In [11]:
import numpy as np
from scipy import stats

# Initialize the bandits with alpha and beta values for Beta(1,1) prior
def initialize_bandits(num_bandits=3):
    alphas = np.ones(num_bandits)  # Alpha values
    betas = np.ones(num_bandits)   # Beta values
    return alphas, betas

# Update the alpha and beta values of the chosen bandit based on the outcome
def update_posterior(chosen_bandit, success, alphas, betas):
    if success:
        alphas[chosen_bandit] += 1
    else:
        betas[chosen_bandit] += 1
    return alphas, betas

# Run the simulation for a specified number of rounds
def run_simulation(num_rounds=100, true_success_rates=[0.3, 0.5, 0.7]):
    alphas, betas = initialize_bandits(len(true_success_rates))
    
    for _ in range(num_rounds):
        # Sample from the posterior of each bandit and pick the one with the highest sample
        samples = [stats.beta(a, b).rvs() for a, b in zip(alphas, betas)]
        chosen_bandit = np.argmax(samples)

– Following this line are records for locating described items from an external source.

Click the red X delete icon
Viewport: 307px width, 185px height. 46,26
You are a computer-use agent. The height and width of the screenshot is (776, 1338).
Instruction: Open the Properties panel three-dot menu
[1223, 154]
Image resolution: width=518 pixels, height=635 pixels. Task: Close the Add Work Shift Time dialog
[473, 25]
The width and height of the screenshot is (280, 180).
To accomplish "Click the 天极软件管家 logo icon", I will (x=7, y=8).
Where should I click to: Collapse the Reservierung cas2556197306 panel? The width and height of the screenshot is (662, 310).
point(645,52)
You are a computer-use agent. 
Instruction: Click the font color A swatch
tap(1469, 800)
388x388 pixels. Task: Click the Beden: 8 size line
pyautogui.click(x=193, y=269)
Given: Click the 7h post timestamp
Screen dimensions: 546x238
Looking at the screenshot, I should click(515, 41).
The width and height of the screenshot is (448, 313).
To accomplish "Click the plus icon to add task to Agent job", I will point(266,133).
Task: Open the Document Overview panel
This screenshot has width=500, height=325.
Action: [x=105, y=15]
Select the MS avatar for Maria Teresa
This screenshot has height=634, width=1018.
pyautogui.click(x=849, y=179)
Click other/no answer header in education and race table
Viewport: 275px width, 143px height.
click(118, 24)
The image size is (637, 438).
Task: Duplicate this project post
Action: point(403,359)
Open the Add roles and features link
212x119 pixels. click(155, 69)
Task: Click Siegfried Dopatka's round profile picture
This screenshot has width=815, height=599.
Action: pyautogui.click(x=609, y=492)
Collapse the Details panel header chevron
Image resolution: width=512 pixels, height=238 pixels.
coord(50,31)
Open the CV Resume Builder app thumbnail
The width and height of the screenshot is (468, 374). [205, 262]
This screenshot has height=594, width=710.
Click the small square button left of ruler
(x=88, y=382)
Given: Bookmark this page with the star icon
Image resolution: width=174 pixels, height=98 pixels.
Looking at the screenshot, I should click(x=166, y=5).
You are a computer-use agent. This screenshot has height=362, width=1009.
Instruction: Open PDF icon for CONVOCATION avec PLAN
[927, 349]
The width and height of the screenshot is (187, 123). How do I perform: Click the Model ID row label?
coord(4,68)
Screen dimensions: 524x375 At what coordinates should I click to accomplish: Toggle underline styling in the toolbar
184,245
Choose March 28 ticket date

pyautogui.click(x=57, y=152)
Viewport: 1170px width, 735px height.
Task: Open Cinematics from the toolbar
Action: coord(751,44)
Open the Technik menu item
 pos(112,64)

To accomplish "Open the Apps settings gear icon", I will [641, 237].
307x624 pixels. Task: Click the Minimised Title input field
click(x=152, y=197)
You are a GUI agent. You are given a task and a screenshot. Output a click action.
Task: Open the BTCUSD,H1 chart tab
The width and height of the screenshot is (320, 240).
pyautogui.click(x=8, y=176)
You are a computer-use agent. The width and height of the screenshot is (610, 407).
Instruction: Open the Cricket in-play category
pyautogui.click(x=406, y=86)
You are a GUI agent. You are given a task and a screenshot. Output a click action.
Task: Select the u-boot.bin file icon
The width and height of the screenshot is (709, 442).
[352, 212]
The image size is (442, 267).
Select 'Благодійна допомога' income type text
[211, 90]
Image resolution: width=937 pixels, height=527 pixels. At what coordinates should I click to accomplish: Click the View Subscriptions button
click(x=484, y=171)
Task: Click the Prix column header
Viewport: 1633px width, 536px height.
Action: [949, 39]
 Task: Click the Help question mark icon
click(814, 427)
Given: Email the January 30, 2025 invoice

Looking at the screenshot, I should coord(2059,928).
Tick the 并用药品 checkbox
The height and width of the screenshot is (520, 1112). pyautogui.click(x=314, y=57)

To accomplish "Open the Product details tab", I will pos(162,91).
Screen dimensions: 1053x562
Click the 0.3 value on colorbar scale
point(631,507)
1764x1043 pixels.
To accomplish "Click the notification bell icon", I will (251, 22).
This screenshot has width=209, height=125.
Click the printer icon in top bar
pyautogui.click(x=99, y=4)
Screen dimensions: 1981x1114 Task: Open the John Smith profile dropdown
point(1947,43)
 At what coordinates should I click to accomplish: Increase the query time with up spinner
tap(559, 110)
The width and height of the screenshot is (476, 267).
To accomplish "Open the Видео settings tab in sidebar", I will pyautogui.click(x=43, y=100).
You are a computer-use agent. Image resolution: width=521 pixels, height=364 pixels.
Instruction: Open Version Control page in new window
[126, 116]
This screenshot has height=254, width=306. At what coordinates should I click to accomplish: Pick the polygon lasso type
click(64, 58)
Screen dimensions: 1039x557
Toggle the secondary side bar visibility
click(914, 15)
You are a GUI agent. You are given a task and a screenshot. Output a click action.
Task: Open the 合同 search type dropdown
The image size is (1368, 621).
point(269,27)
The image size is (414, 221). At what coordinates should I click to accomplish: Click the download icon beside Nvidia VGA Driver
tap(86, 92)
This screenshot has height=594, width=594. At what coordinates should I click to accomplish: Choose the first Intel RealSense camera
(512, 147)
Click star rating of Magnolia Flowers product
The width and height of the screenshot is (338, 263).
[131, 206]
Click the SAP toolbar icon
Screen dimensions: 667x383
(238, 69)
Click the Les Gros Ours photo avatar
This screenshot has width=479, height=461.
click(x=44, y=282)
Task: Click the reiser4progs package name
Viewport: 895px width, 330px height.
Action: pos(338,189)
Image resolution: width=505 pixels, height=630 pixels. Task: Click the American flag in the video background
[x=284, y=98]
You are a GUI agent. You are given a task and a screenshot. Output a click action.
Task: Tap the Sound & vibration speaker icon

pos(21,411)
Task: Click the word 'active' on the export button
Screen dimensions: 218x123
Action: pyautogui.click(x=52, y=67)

        # Simulate the outcome based on the true success rate of the chosen bandit
        success = stats.binom(n=1, p=true_success_rates[chosen_bandit]).rvs(size=1) == 1
        alphas, betas = update_posterior(chosen_bandit, success, alphas, betas)

    return alphas, betas

# Running the modified simulation
alphas_modified, betas_modified = run_simulation()

# Display the final beliefs for each bandit and the PDF value at 0.5
for i, (a, b) in enumerate(zip(alphas_modified, betas_modified)):
    bandit_beta = stats.beta(a, b)
    print(f"Bandit {i+1}: Beta({a}, {b})")


Bandit 1: Beta(4.0, 7.0)
Bandit 2: Beta(8.0, 7.0)
Bandit 3: Beta(61.0, 19.0)


Bandits are initialized with uniform beliefs about success rates (Beta(1,1) distributions).Then, I set "The 'Red' one" to Bandit 1; "The 'Blue' one" to Bandit 2; and "The 'Other' one" to Bandit 3. In each round, a bandit is selected based on sampling from these Beta distributions, balancing between trying new options and choosing the best-known option. After choosing a bandit, its success or failure is simulated, and the corresponding Beta distribution is updated to reflect this new information. The simulation provides the final updated Beta distributions for each bandit, indicating our beliefs about their success rates after all trials. By analyzing the final posterior distributions, we can infer the Bandit 3 is most likely to be the best choice based on the accumulated data.